JavaScript mono repo Bitbucket PR decoration failing with commit SHA issue

We are using Sonarqube 8.9 Enterprise Edition and getting the following error when trying to use PR decoration for a JS mono repo.

Failed to create Bitbucket Server Quality Report for commit SHA '1938275bffcfbb1c7568ac8d4a0dfeba49374873'

Note that PR decoration works correctly in other JS projects that are not mono repos.

Our mono repo structure is as follows

  • root
    • packages
      - package1
      - package2
      - etc

And each package is a separate Sonarqube project and runs its own scan during builds. And each is configured to use PR decoration as part of a mono repo under General Settings > Pull Request Decoration, with the slug matching the project root above.

I’ve tried both including and excluding the sonar.projectBaseDir




And many other property combinations, both locally and from Jenkins. Sonar analyzes the code correctly but still the same commit SHA error occurs preventing the PR decoration. Are there any file examples with a similar mono repo setup? Or any other configuration settings that could need changed?


Are you doing a local merge commit? What the error is telling you is that the local commit SHA doesn’t match anything on the server.
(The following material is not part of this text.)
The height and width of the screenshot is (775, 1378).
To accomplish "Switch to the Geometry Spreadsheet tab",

So it sounds like there has been a commit after you pulled down the PR code.


For Jenkins, the hash in the Sonar error, matches the latest commit on the PR. I’d have to look into it more to know when the build pipeline is creating commits though.
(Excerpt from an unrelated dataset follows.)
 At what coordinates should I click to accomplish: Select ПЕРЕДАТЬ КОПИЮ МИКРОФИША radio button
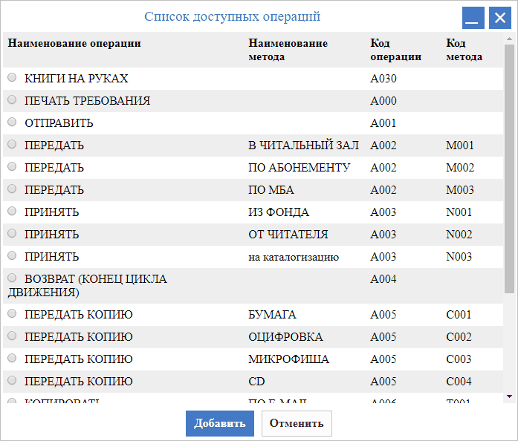[x=12, y=359]
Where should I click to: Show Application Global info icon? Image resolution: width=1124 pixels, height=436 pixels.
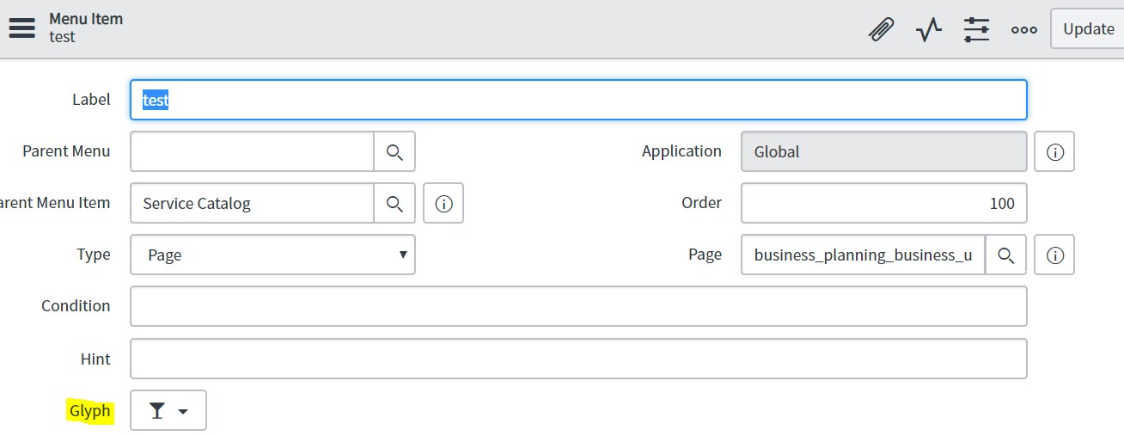point(1054,151)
I was also trying to run the PR scan locally and I’m getting the same.

git rev-parse sonar-testing

which matches the hash of the last commit on the PR.

and also matches the error in Sonar after the scan.

Failed to create Bitbucket Server Quality Report for commit SHA 'd144bcb941bae6be01361d9965e624e4511c2538'

There is a 400 error on the Sonar webhook when I get this error message. But as I mentioned, I’m not getting the error on non mono repos so I wouldn’t think it is an issue with the integration.


Thanks for the followup. I’ve flagged this thread for more expert attention.


I am able to get PR decoration if I run the sonar scan for every package from the project root directory, instead of from the package directory. Is this the only way JavaScript mono repos are supported?

Hey @robertcvent,

Is the text you’ve shared here coming from a warning displayed on SonarQube?

Could you check if you have any further information in the logs when the PR decoration is triggered?